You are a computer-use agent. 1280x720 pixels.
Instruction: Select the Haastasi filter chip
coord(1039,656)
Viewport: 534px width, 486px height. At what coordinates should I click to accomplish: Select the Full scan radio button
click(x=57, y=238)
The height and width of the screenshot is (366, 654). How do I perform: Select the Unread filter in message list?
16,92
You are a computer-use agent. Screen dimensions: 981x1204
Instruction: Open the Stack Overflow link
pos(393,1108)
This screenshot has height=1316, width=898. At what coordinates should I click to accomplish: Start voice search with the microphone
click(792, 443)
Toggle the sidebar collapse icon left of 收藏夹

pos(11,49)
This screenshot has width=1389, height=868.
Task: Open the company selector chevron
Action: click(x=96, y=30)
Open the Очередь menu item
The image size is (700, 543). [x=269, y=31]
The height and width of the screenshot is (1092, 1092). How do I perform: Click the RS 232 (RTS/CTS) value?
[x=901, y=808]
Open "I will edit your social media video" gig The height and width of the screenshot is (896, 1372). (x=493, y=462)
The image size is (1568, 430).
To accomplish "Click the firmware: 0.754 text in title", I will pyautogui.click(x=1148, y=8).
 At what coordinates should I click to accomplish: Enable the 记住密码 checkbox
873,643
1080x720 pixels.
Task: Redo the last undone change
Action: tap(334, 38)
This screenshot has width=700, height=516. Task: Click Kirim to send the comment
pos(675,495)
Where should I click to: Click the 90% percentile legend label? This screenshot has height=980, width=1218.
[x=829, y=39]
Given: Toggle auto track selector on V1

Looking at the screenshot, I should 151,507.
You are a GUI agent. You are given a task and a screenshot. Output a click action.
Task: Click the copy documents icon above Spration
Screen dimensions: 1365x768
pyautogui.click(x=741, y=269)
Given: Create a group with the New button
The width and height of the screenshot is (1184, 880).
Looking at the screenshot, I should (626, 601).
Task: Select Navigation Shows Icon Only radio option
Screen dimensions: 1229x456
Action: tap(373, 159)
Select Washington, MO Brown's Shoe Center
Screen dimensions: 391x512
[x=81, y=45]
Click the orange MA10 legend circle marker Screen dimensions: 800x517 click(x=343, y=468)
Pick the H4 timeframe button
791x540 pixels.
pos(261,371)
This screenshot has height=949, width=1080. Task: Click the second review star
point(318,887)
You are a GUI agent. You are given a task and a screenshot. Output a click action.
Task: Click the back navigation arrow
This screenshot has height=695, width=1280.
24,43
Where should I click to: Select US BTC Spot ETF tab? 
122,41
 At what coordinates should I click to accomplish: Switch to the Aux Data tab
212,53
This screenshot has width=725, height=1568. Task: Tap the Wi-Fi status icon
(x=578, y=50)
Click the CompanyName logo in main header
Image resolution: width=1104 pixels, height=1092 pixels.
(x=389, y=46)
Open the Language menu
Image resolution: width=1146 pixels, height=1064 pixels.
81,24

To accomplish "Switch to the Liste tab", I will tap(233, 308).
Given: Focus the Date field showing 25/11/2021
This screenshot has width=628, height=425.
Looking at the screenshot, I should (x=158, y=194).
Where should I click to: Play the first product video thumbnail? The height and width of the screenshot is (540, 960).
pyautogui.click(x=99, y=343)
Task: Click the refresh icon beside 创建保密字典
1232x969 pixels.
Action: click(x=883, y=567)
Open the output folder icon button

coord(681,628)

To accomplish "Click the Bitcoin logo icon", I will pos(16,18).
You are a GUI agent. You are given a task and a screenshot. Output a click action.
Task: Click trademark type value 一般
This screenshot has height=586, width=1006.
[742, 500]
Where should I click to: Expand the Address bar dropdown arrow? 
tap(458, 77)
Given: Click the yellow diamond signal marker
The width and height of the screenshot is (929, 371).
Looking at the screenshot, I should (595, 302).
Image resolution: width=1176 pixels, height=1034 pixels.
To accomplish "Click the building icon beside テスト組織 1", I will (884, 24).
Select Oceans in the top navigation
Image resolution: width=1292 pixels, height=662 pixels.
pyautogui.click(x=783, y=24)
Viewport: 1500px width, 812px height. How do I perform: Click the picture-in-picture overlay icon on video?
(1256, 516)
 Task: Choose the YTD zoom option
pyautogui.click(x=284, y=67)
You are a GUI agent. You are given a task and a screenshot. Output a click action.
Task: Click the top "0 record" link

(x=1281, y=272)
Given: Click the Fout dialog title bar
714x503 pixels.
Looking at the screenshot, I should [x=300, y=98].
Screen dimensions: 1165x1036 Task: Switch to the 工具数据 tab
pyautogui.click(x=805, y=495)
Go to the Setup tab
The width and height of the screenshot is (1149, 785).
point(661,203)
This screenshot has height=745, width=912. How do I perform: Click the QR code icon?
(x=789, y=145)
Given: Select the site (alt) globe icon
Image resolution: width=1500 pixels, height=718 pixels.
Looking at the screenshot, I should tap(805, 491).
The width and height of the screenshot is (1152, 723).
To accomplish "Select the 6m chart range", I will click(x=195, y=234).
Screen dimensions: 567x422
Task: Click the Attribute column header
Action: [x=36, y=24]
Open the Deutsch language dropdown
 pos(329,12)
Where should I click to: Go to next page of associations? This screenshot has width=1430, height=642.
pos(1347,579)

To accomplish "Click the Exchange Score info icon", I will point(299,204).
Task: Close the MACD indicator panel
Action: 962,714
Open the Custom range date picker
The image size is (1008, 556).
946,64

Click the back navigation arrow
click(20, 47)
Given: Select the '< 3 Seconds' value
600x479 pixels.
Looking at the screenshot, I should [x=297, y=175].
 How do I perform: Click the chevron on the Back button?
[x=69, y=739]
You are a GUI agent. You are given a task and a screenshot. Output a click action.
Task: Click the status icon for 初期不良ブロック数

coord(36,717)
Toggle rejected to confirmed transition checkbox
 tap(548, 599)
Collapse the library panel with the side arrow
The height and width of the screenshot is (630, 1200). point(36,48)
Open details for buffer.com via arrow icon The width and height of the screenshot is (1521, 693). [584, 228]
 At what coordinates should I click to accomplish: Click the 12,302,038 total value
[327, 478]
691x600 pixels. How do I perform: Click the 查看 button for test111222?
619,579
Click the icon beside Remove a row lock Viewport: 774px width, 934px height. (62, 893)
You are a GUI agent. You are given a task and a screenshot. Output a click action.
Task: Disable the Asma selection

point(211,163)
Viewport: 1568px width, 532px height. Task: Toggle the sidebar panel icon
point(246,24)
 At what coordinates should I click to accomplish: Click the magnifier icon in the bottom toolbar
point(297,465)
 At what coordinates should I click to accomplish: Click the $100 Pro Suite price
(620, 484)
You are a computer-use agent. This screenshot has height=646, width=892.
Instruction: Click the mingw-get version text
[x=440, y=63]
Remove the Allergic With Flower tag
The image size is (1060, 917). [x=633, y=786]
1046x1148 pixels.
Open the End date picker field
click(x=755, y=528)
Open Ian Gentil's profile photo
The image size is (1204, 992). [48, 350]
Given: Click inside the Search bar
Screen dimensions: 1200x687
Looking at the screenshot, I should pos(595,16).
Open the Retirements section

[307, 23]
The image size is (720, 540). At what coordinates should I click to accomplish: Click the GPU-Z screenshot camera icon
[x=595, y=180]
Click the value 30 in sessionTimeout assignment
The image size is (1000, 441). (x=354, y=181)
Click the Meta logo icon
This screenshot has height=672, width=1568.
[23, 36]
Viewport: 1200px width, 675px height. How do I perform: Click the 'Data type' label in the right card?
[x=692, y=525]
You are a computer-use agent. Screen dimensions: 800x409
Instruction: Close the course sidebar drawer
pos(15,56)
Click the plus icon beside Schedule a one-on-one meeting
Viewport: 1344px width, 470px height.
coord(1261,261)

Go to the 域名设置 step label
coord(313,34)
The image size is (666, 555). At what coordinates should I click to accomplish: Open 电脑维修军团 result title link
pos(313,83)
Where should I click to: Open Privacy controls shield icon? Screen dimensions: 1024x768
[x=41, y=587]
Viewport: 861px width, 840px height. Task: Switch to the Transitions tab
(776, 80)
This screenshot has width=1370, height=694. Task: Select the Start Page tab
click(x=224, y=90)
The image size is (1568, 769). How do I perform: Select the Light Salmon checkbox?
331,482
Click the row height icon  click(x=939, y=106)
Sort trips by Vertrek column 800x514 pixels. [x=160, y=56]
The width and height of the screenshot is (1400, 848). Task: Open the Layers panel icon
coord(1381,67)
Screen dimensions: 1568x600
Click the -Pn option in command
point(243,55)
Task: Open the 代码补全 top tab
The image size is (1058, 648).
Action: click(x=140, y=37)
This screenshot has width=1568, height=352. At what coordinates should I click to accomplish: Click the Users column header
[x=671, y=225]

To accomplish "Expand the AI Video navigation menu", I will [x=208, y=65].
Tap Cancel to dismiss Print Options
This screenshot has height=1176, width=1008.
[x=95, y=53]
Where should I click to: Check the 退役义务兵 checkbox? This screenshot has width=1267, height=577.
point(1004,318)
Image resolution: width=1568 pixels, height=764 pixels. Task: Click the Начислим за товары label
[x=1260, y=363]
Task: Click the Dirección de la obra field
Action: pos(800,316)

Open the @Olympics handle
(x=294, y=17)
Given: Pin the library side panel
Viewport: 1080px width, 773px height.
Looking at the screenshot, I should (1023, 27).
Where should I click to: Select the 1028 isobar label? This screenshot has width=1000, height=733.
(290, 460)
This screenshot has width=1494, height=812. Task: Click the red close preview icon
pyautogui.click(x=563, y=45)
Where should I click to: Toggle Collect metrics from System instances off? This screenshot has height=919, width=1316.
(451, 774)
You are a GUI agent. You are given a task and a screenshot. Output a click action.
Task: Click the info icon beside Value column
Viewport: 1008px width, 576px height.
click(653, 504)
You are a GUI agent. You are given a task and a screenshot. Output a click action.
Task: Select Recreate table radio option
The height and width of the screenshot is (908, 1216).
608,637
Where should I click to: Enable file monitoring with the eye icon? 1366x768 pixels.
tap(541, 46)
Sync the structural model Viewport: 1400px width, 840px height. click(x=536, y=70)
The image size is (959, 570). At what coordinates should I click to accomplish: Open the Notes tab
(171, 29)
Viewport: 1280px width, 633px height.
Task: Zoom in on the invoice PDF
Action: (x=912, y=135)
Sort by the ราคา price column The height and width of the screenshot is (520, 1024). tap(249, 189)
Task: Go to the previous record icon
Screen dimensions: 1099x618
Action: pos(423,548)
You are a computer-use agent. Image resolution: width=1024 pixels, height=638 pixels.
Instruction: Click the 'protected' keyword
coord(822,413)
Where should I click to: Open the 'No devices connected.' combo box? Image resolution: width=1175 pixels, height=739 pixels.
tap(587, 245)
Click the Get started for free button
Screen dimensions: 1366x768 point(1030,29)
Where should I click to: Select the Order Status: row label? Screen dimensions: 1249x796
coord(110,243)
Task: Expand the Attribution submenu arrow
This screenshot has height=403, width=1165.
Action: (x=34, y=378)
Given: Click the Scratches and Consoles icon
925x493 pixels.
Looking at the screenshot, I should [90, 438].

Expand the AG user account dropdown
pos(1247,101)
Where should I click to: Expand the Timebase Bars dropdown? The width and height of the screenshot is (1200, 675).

★ ★ ★ ★ ★

Please copy, exactly and with nothing else, the lines above beginning at the line that has "Where should I click to: Enable" and ending with the line that has "Sync the structural".

Where should I click to: Enable file monitoring with the eye icon? 1366x768 pixels.
tap(541, 46)
Sync the structural model Viewport: 1400px width, 840px height. click(x=536, y=70)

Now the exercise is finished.